Too Much Effort To Relax At The Beach

I remember when a day at the beach was relaxing – when all I carried was a towel, my car keys, a book and a Macintosh apple. I also weighed 115 lbs. and wore a bikini under a gauzy white shirt. That seems like a lifetime ago, and it was.

Now, a day at the beach is an expedition, with hats and umbrellas, extra clothing, sunblock, and food and drink – enough to last several days, if we rationed them carefully. When I told my mother what we cart to the beach, she said, “You’re bringing the whole kitchen!” I didn’t tell her about the small library of books and magazines that I tuck between the towels or the virtual TV set and movie screen available through my i-phone.

This weighty accumulation of beach gear started after I was married, and pregnant, and needed more than a Macintosh apple to get me through a day at the beach. We bought a little red cooler that would only fit two sandwiches, two apples and two napkins.

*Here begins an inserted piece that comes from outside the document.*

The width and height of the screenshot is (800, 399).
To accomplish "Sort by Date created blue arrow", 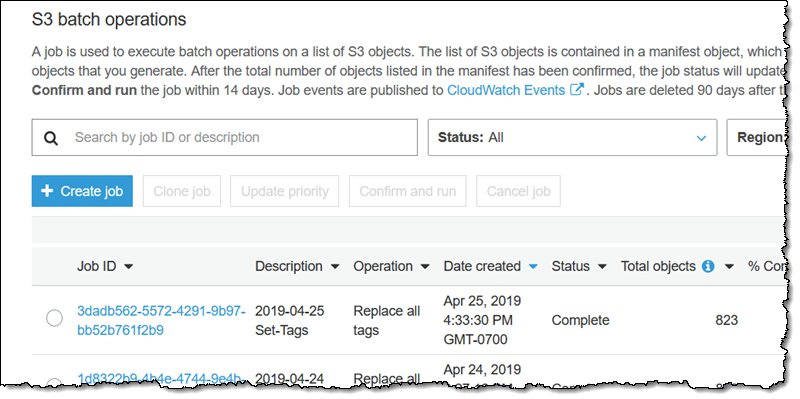I will click(533, 266).

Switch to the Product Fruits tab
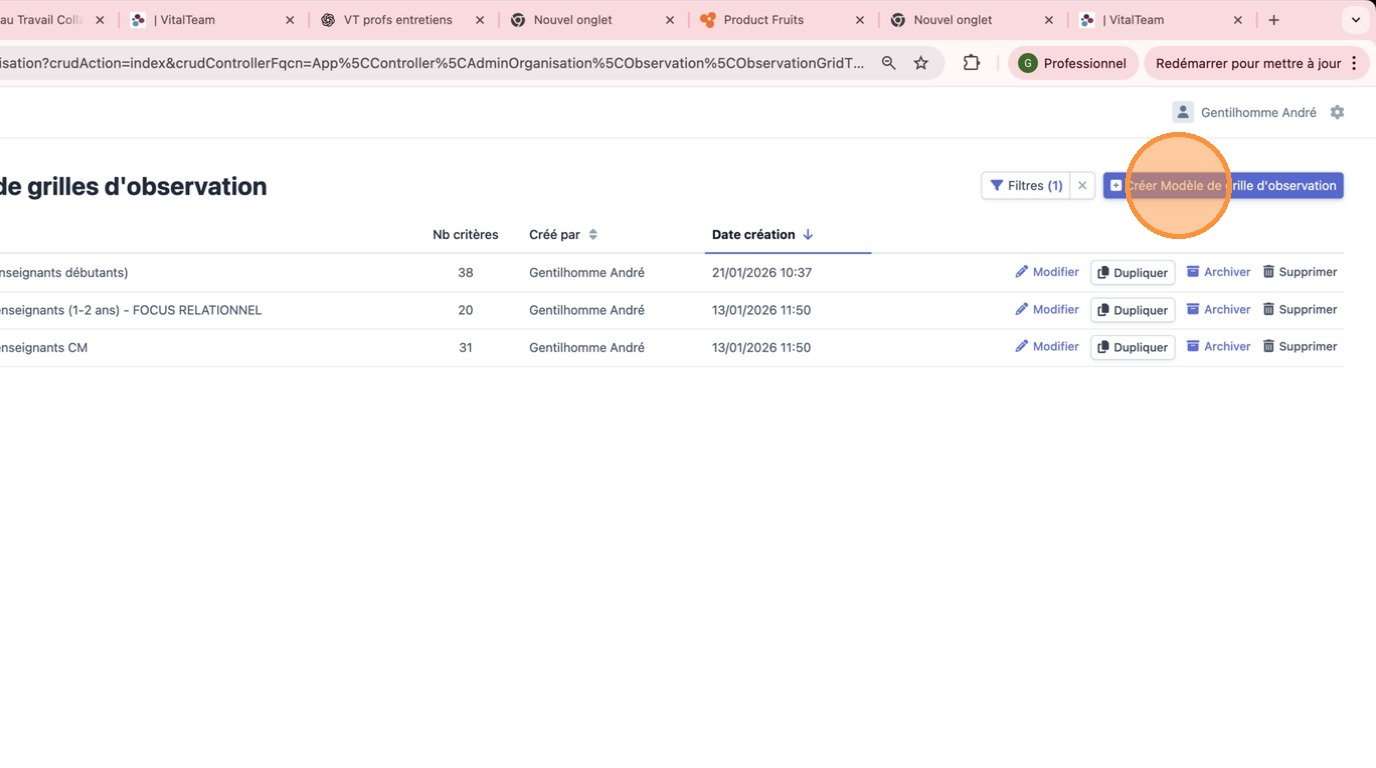pyautogui.click(x=763, y=20)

My husband carried the cooler and the beach bag that held our two towels and suntan lotion. I carried the bug spray and sprayed him as he called out positions on his body where the mosquitos were landing: My left elbow! My neck! My right knee!

Life was still simple and uncomplicated then.

When the kids came along, we got a larger cooler to hold all the sandwiches, fruit, cookies and Fritos. We took a 48 oz. thermos full of water, a roll of paper towels and a beach bag packed with beach towels, a change of clothes for all the kids, diapers and wipes for the youngest, sunblock and bug spray.

My husband carried the beach bag, the cooler, the thermos, a chair, and our youngest child. The two older boys carried their own towels. I carried the bug spray and a chair.

As the boys got older, they took on most of the load, piling stuff on top of their boogie boards as they dragged them through the sand. That still left me with the bug spray and a chair to carry.

The years went by, and, soon enough, my husband and I were on our own again. You would think, without the children, our load would have lightened up. Instead, we found ourselves bogged down with so much stuff and not enough hands to carry it. One year, we found beach chairs that had packs built into the back of the seat where we could fit a towel, a book and still have room for more stuff. The chairs had straps that fit over our shoulders, turning them into backpacks.

We carried our own chairs, and my husband also carried the cooler, a thermos of water, and our new addition to the beach paraphernalia – a large beach umbrella.

About midway through the summer, I began complaining that my chair was too heavy. I was carrying my towel, a small purse, two hardcover books and a few magazines in my chair-backpack.

“It’s stopping the blood circulation in my shoulders,” I told my husband. “In this heat, I feel like I might faint.” So he carried my chair in his free hand and tucked the umbrella under the arm that was carrying the thermos and the beach bag. That left me with the cooler, which he eventually took from me when I complained that the ice packs inside were making it too heavy.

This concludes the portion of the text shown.